Given the strategic disposition of Tinubu, we expect a foreign policy strategy that would be complementary to the desideratum of socio-economic revival of Nigeria.
In view of this projection, a lance of light should be thrown on five areas.
First, it begins with choice of the minister for foreign affairs. The choice of who is to be the minister of foreign affairs should not be constricted by considerations of ethnicity, religion, region or avuncular fraternity. To the contrary, the minister should be either a retired or serving career diplomat or someone from the para-diplomatic services; or from the academia.

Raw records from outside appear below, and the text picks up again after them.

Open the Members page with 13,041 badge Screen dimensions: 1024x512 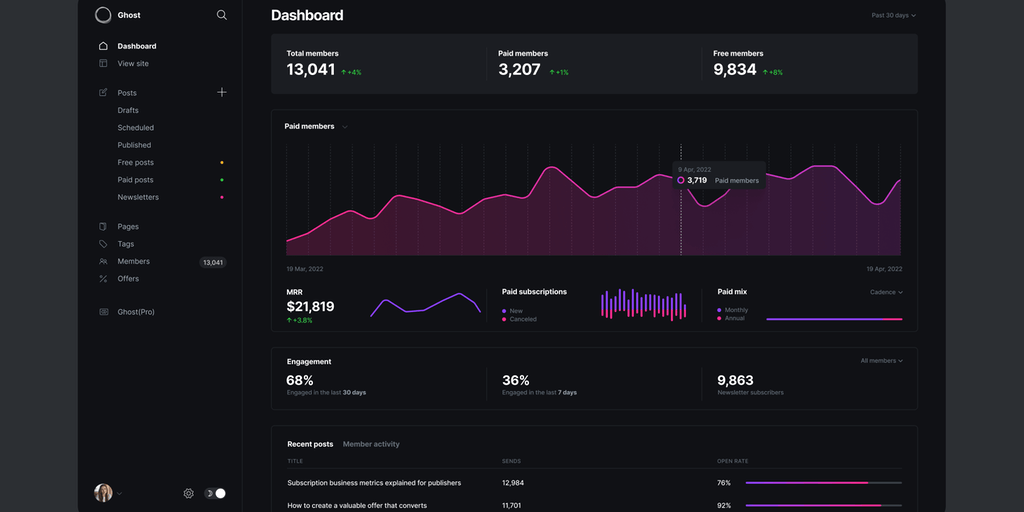coord(134,262)
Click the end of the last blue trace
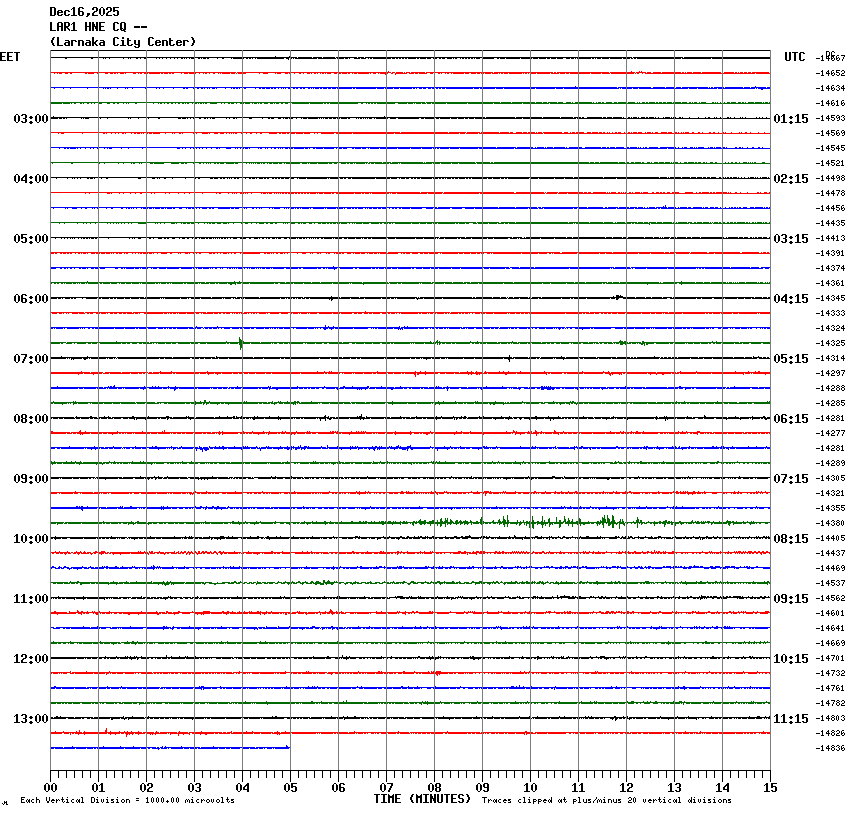 (289, 747)
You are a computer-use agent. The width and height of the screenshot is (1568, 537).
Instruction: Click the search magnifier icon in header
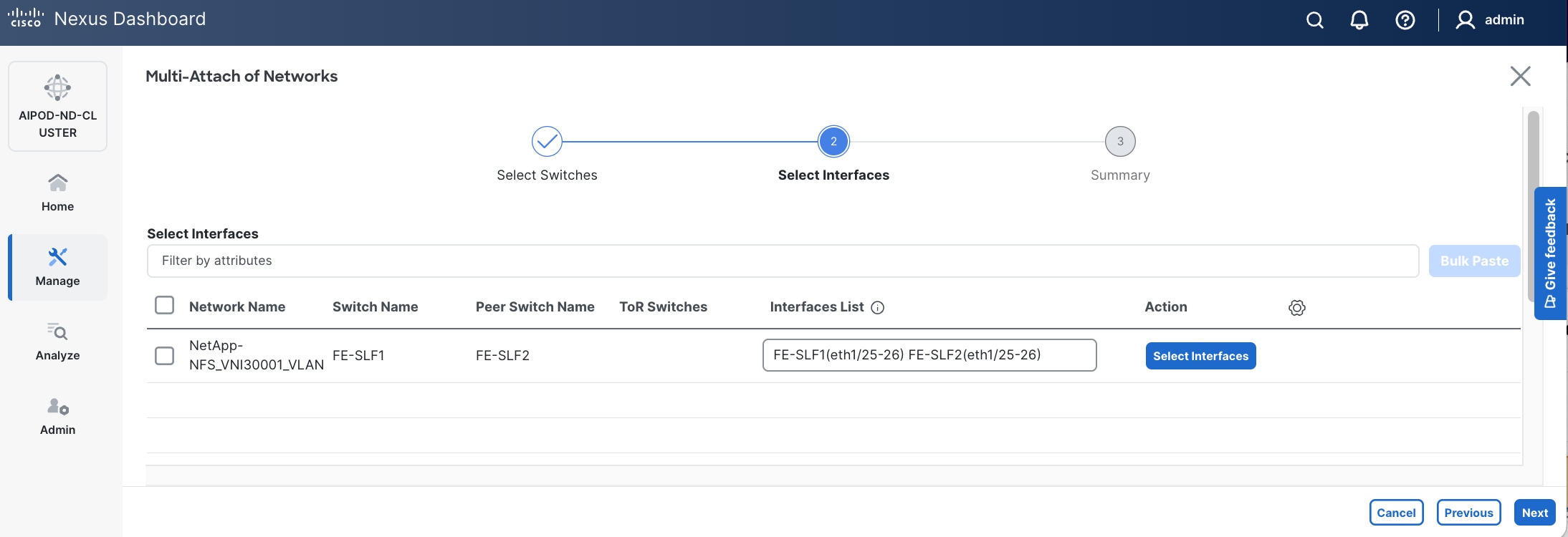(x=1314, y=20)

In any case, the minister must be an intellectual, well grounded in the grammar of diplomacy, has conceptual grasp of the contemporary global political economy, the sociology of globalisation and the technology of global power geometrics. Above all else, the minister must be self-assured, bold, confident, eloquent and erudite and capacity to grasp the changing social, economic and cultural values.
Secondly, the ideology of Afro-centrism as the foundational philosophy of Nigeria’s foreign policy should be dismantled. All the Factors – institutional, political geographical ideological, and so on- that recommended Afro-centrism as the centerpiece of Nigeria foreign policy are in contemporary times mere historical footnotes. For so long, the agency of Nigeria foreign policy has been fossilized into the salt of Afrocentric fundamentalism.
Nigeria foreign policy should come of age with the times.
Thirdly, the focus of Nigeria foreign policy in the new dispensation should be premised on transforming Nigeria into an economic and industrial hub in Africa. The time is ripe for Nigeria to soar into the higher realm of economic cum-industrial development founded on the canons of the liberal order. If this be the case, foreign policy should be the handmaiden of this drive.
I label this brand of foreign policy philosophy as development diplomacy. It is wider in scope and dimension and its impact penetrating deeply across all facets of our national life. It is neither a foreign policy orientation that thrives on displaying economic potential and begging patrons nor accumulating external debts; on the contrary, it is a foreign policy measures and asserts Nigeria’s economic agency and development agenda.
Fourthly, Nigeria should carry herself with dignity and pride around the globe. This would entail massive psychological engineering of the national psyche and epistemological decolonization of our foreign policy. It pays to give critical attention to this issue. In the case of the former, Nigeria must stop being summoned around the globe to attend summits and retreats organised by countries: India-Africa Summit, China-Africa Summit, Turkey-Africa Summit, and so on and so forth.
Nothing could be more demeaning to the national psyche than this summit summons. If this be the new approach to diplomacy, Nigeria should try calling for a Nigeria-Asia summit, or better still, a Nigeria-Europe summit as a gesture of reciprocation and let’s see the attendance list. In the case of the latter, Nigeria should pull down the toga of colonialism that swirls around her relations with her so-called traditional allies.
Finally, the social and psychological conditions on the domestic front should be adequately attended to. Foreign policy is fertilized by the domestic environment.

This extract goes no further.